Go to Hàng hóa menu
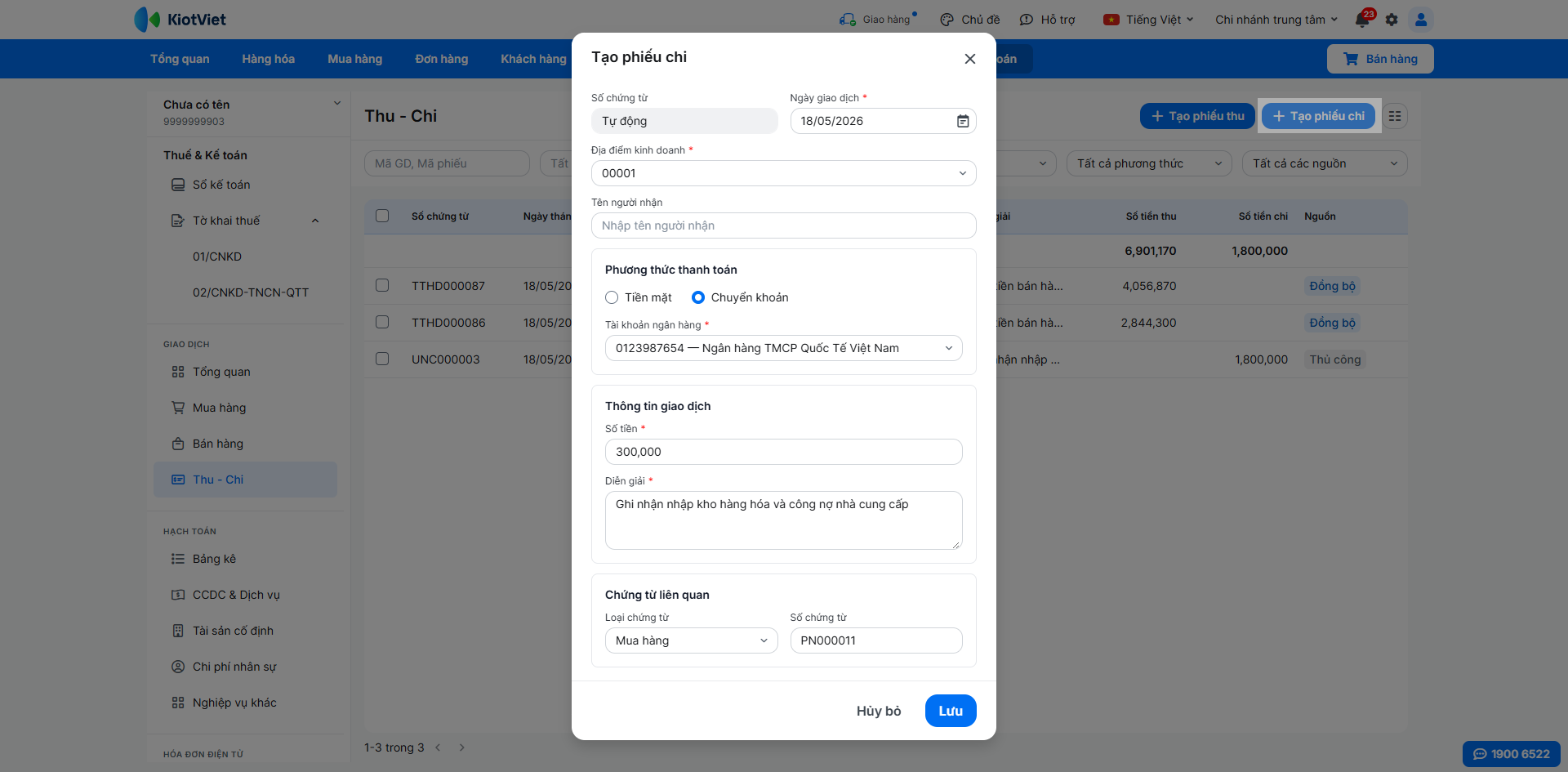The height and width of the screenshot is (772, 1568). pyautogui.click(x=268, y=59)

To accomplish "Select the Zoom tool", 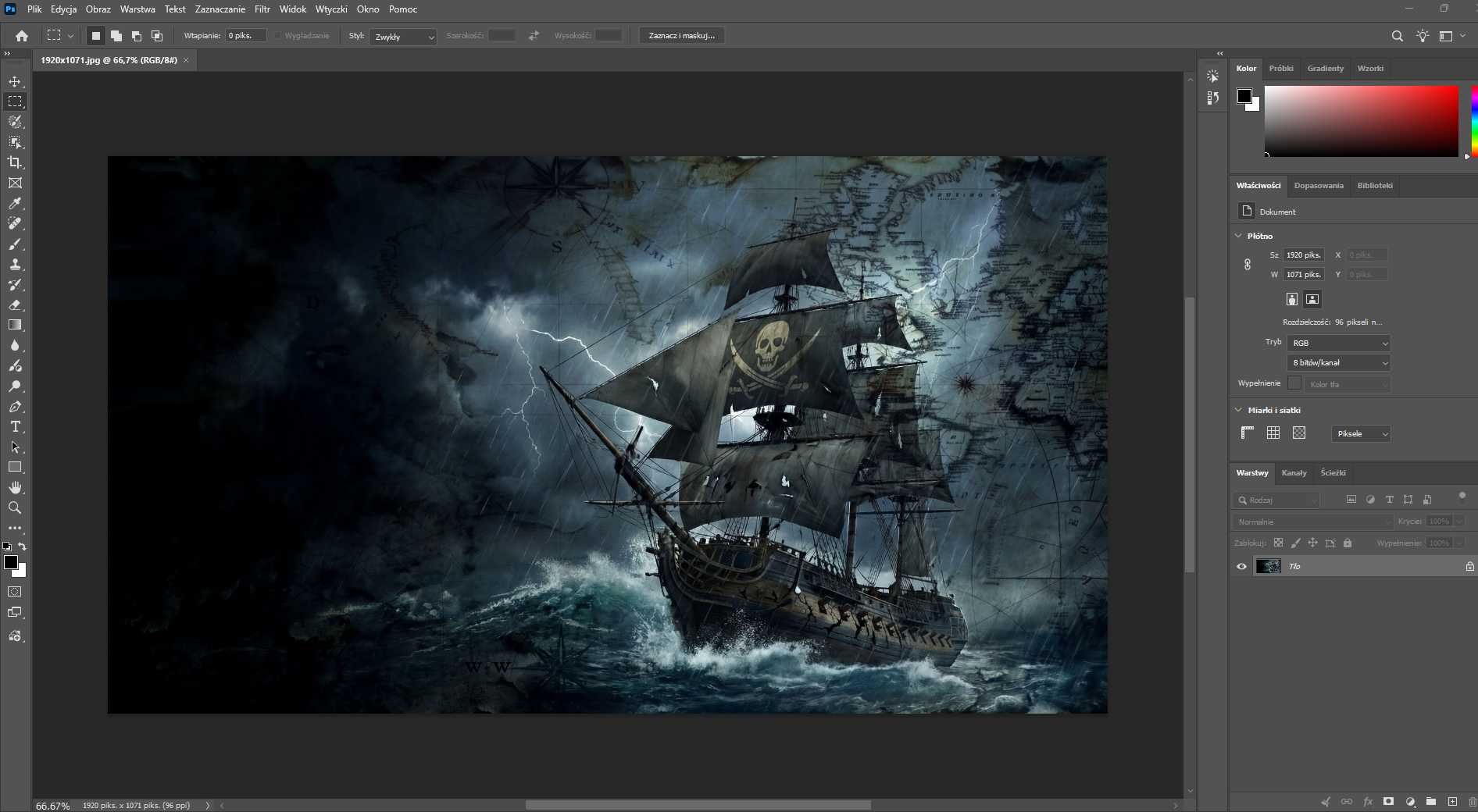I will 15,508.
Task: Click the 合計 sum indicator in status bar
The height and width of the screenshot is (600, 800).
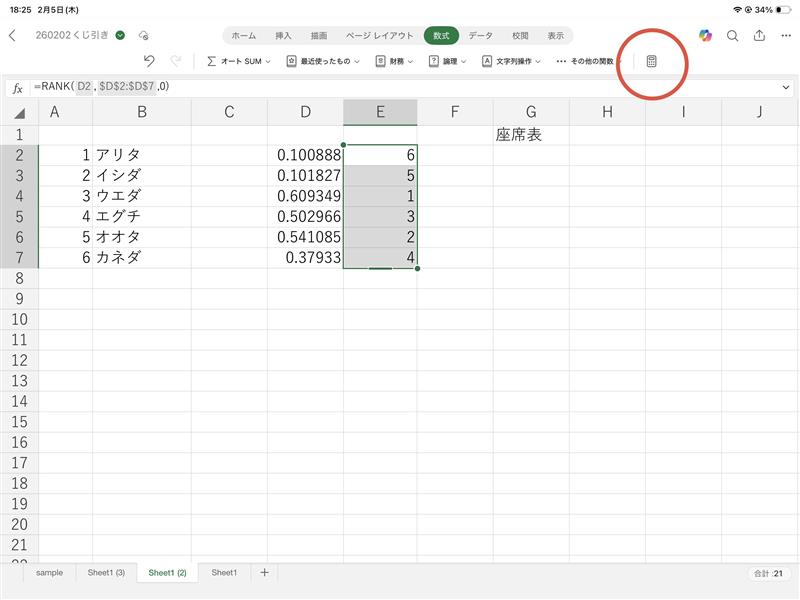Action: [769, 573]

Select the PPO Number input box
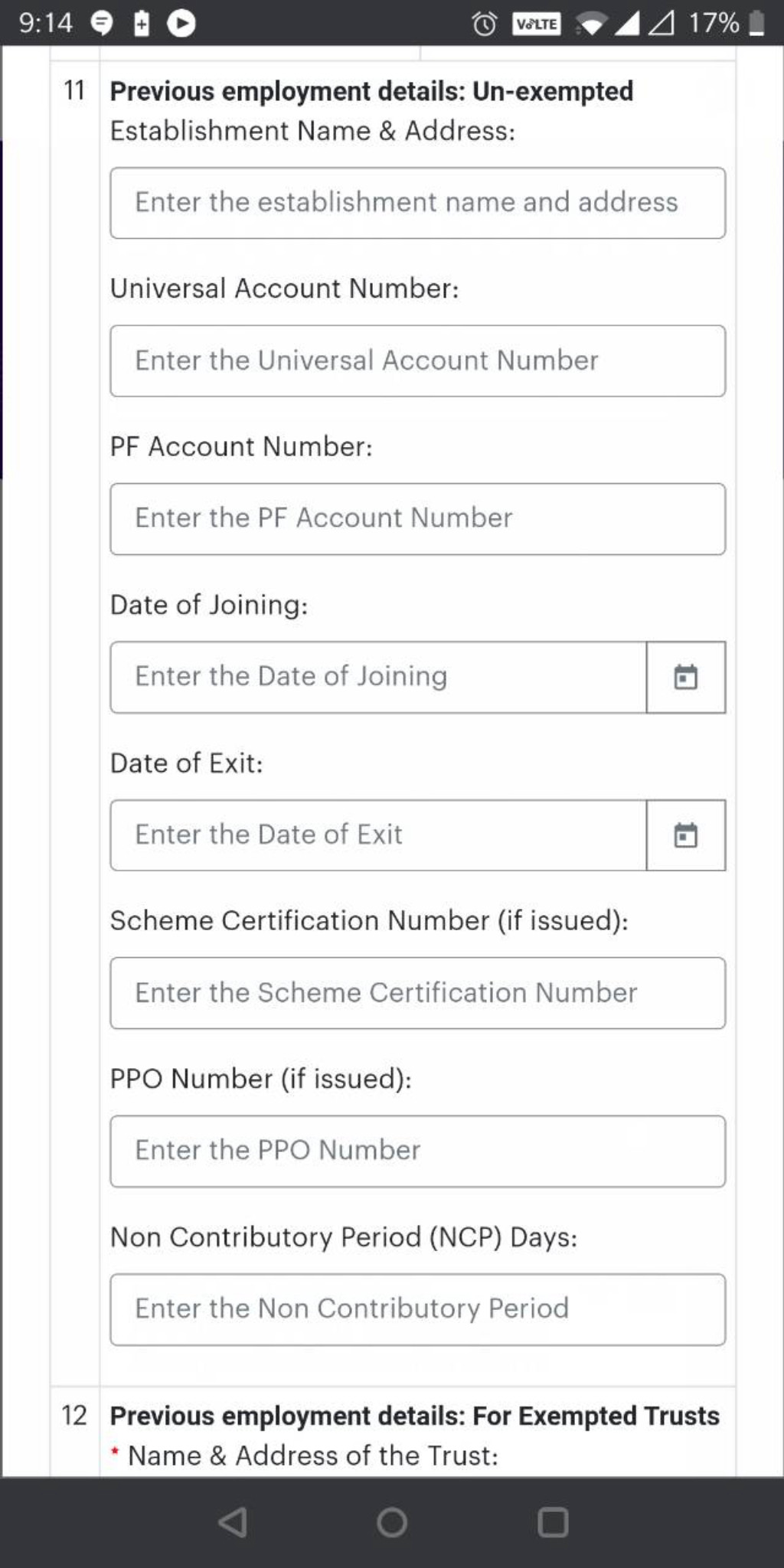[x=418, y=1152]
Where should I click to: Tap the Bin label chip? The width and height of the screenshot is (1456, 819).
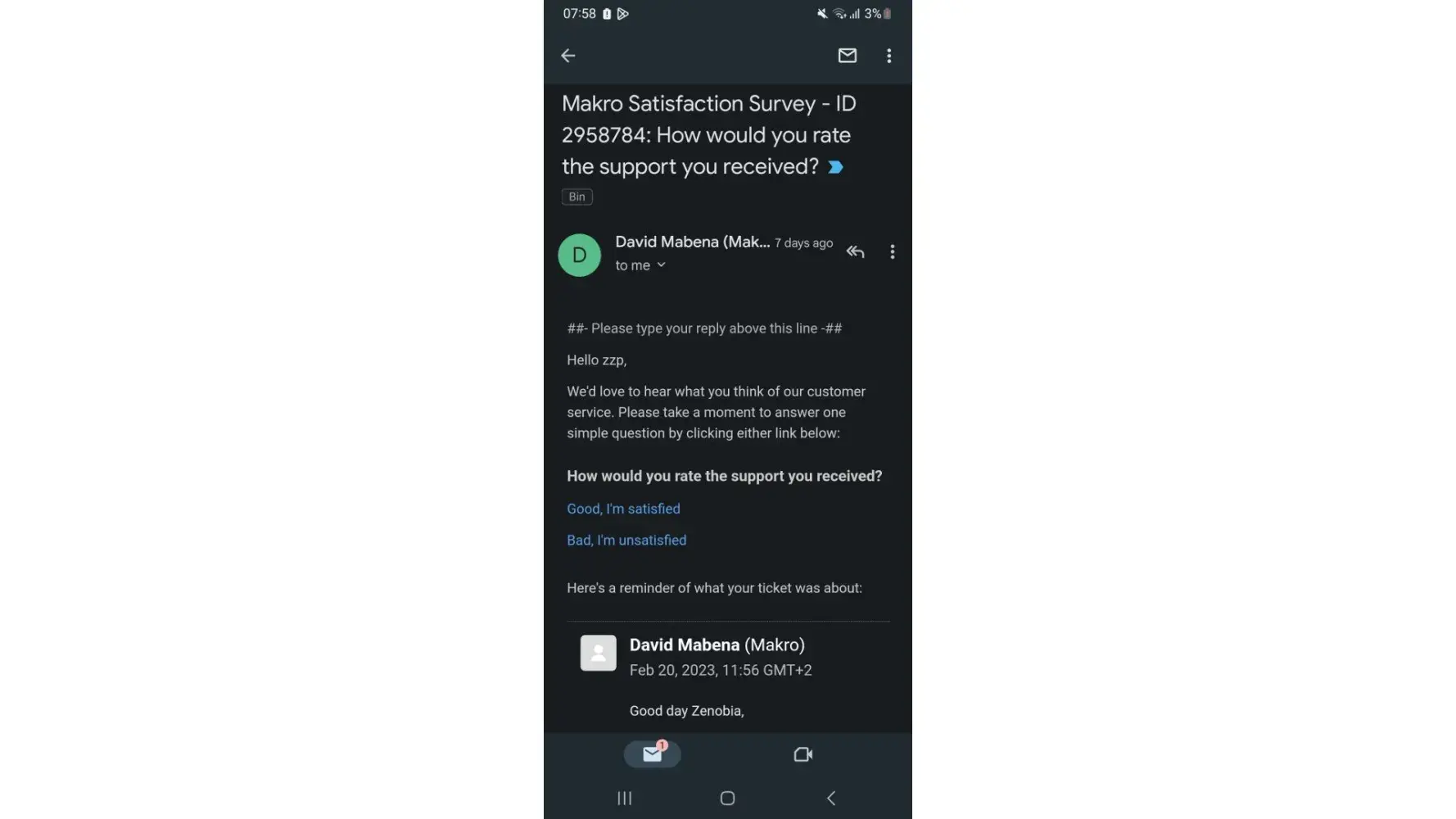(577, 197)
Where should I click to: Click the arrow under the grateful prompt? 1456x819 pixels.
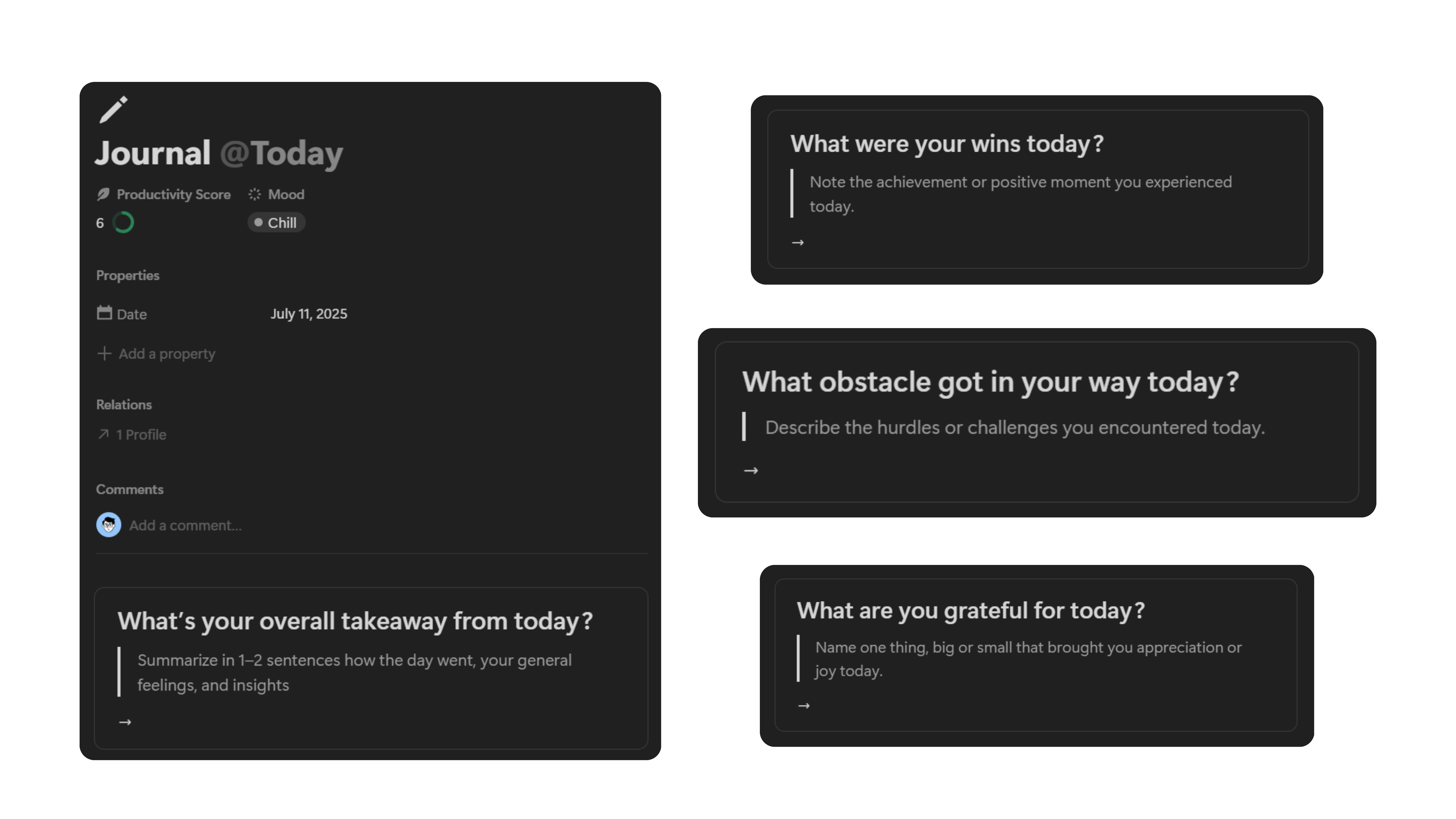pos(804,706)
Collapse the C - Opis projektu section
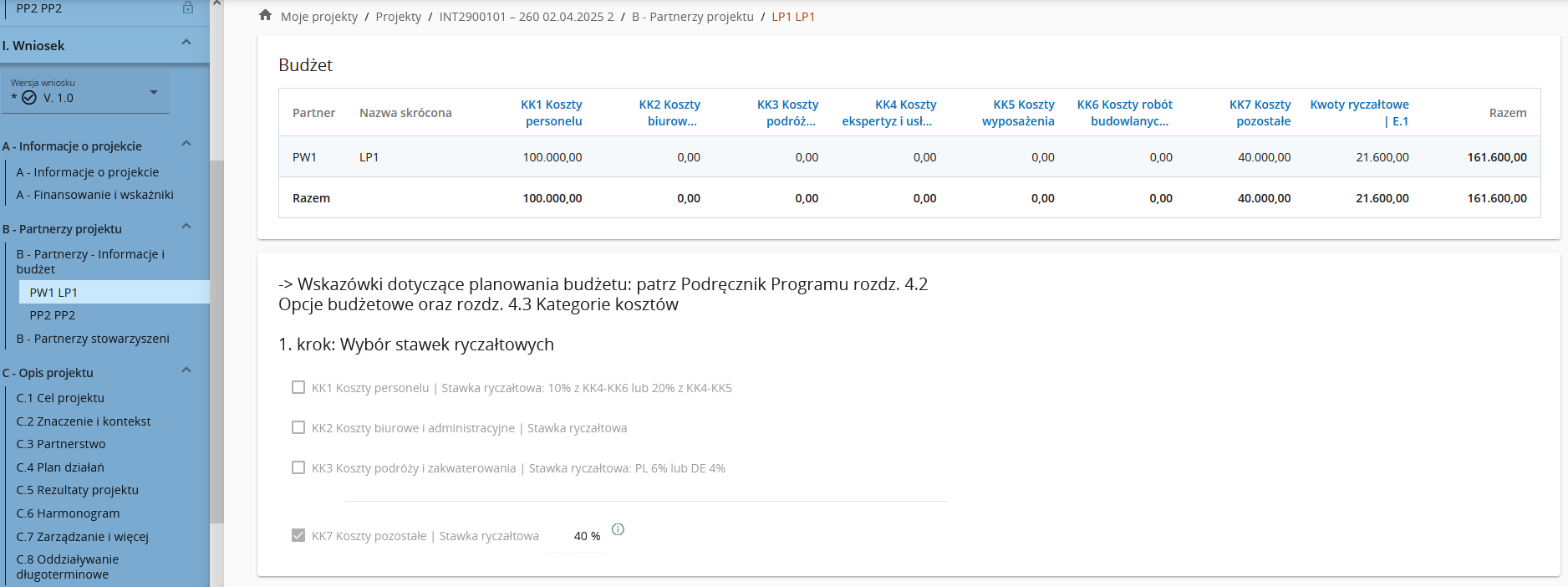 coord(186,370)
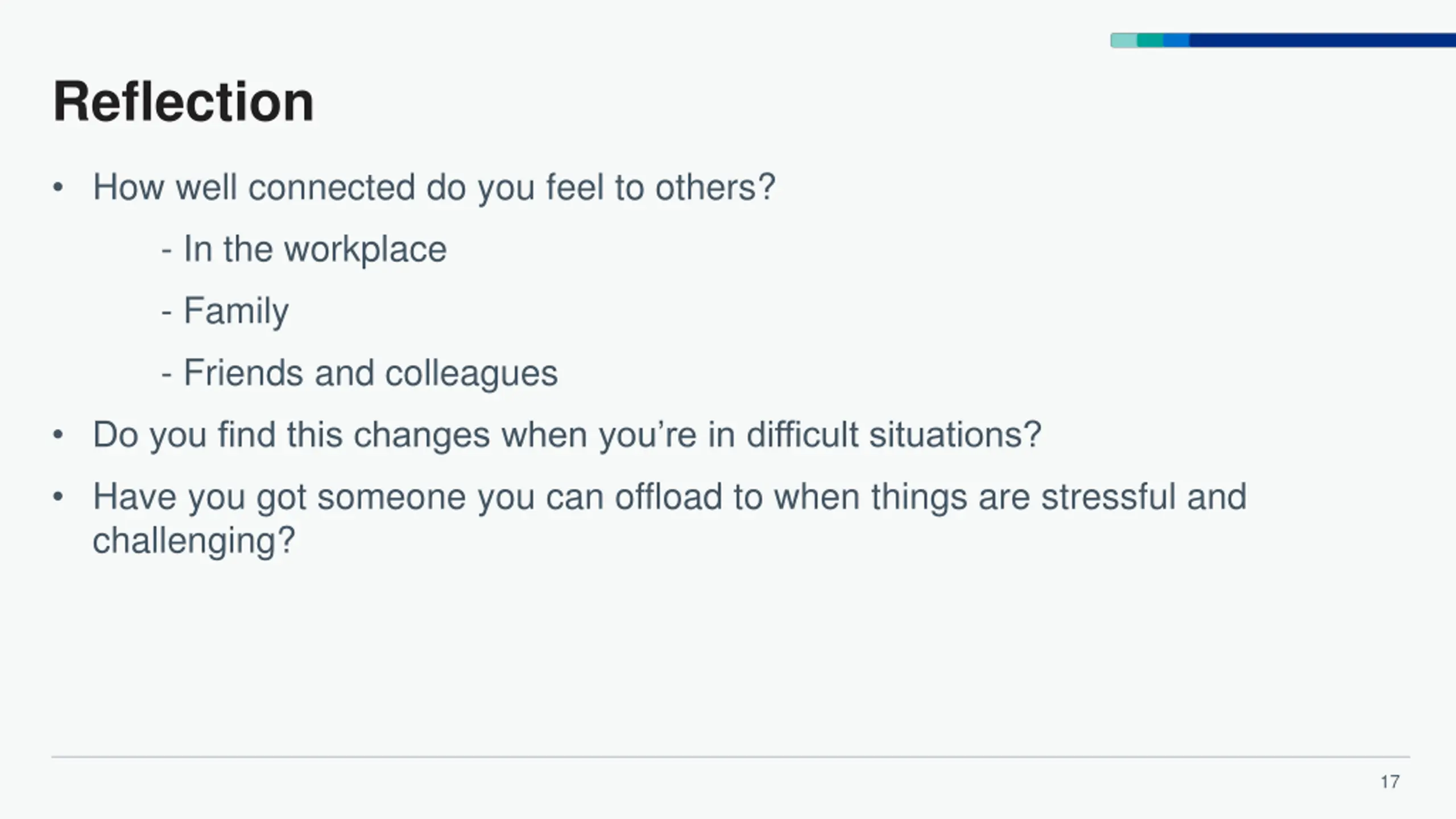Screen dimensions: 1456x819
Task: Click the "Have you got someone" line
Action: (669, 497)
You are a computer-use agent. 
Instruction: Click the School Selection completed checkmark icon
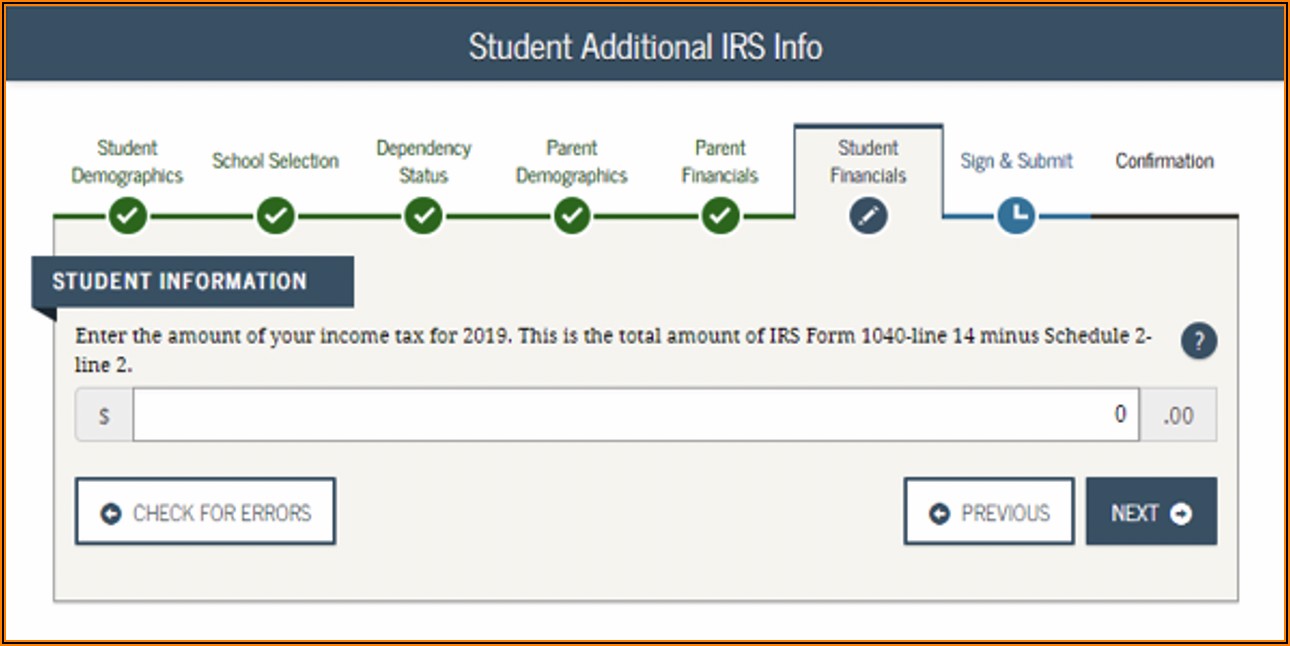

········

Copy exactly the lines from the line holding "Where should I click to: Tap" to the final line of the listing, and leave the pictures out.

Where should I click to: Tap the Bin label chip? The width and height of the screenshot is (1456, 819).
(577, 197)
Where should I click to: Click the arrow under the grateful prompt? 1456x819 pixels.
pos(804,706)
Collapse the C - Opis projektu section
 coord(186,370)
Screen dimensions: 1456x819
Task: Click the "Have you got someone" line
Action: (669, 497)
You are a computer-use agent. 
Instruction: Click the School Selection completed checkmark icon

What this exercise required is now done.